Apagó la luz y se quedó fumando sentada en la alfombra, frente al Van Huys que adivinaba ante sí. Permaneció inmóvil hasta mucho después de terminar el cigarrillo, viendo con la imaginación a los personajes del cuadro, mientras escuchaba el lejano rumor de la resaca de sus vidas, en torno a
La partida de ajedrez
que se prolongaba a través del tiempo y el espacio para continuar aún, como el lento e implacable mecanismo de un reloj que desafiara a los siglos, sin que nadie pudiese prever su final. Entonces Julia se olvidó de todo; de Menchu, de la nostalgia del tiempo perdido, y sintió un estremecimiento ya familiar, que era de temor, sí; pero también un retorcido e insólito consuelo. Una especie de morbosa expectación. Como cuando era niña y se acurrucaba en César para escuchar una nueva historia. Después de todo, tal vez Jaime Garfio no se había desvanecido para siempre en las nieblas del pasado. Quizá, simplemente, ahora jugaba al ajedrez.

Cuando despertó, Menchu aún dormía. Procuró vestirse sin hacer ruido, puso un juego de llaves sobre la mesa y salió, cerrando con cuidado la puerta a su espalda. Ya eran casi las diez de la mañana, pero la lluvia había dado paso a una bruma sucia, de niebla y contaminación, que difuminaba los contornos grises de los edificios y confería a los coches, que circulaban con las luces encendidas, una apariencia fantasmal, descomponiendo el reflejo de sus faros sobre el asfalto en infinitos puntos de claridad, tejiendo en torno a Julia, que caminaba con las manos dentro de los bolsillos de su gabardina, una atmósfera luminosa e irreal.

Belmonte la recibió en su silla de ruedas, en el salón cuya pared seguía conservando la huella del Van Huys. El inevitable Bach sonaba en el gramófono, y Julia se preguntó, mientras sacaba el dossier de su bolso, si el anciano lo hacía sonar cada vez que ella lo visitaba. Belmonte lamentó la ausencia de Muñoz, el matemático-ajedrecista, como dijo con una ironía que no pasó inadvertida, y después echó un detenido vistazo al informe que Julia traía sobre el cuadro: todos los datos históricos, las conclusiones finales de Muñoz sobre el enigma de Roger de Arras, fotografías de las diversas fases de la restauración, y el folleto en color, recién impreso por Claymore, sobre el cuadro y la subasta. Leía en silencio, asintiendo satisfecho. A veces levantaba la cabeza para mirar a Julia, admirado, antes de enfrascarse de nuevo en el informe.

—Excelente —dijo por fin, cerrando la carpeta cuando hubo terminado—. Es usted una joven extraordinaria.

—No he sido yo sola. Ya sabe que mucha gente ha trabajado en esto… Paco Montegrifo, Menchu Roch, Muñoz… —vaciló un instante—. También hemos recurrido a expertos en arte.

—¿Se refiere al fallecido profesor Ortega?

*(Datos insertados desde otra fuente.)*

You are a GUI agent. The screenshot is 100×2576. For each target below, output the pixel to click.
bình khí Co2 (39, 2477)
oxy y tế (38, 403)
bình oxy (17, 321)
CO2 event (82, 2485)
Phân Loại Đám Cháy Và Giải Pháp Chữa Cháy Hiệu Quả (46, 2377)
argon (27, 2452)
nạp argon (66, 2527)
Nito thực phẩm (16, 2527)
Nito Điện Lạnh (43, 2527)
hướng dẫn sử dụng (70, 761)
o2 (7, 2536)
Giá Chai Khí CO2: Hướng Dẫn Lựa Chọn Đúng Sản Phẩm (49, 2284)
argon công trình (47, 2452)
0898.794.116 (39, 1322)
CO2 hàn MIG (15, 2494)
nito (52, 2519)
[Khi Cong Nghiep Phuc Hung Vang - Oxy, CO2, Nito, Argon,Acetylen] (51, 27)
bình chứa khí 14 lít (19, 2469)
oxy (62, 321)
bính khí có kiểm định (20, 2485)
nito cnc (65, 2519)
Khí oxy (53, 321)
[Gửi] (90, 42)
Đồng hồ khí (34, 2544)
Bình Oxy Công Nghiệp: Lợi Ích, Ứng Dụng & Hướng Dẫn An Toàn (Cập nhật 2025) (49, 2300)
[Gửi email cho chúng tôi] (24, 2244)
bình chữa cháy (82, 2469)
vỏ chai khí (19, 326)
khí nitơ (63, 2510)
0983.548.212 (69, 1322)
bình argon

Julia lo miró, sorprendida.

—Ignoraba que usted sabía eso.

El anciano sonrió esquinadamente.

—Pues ya ve. Cuando apareció muerto, la policía se puso en contacto con mis sobrinos y conmigo… Vino a verme un inspector, no recuerdo su nombre… Tenía un bigote grande, así, y era gordo.

—Se llama Feijoo. Inspector jefe Feijoo —desvió la mirada, incómoda. Maldita sea su estampa, pensaba. Maldito policía inútil—… Pero usted no dijo nada la última vez que estuve aquí.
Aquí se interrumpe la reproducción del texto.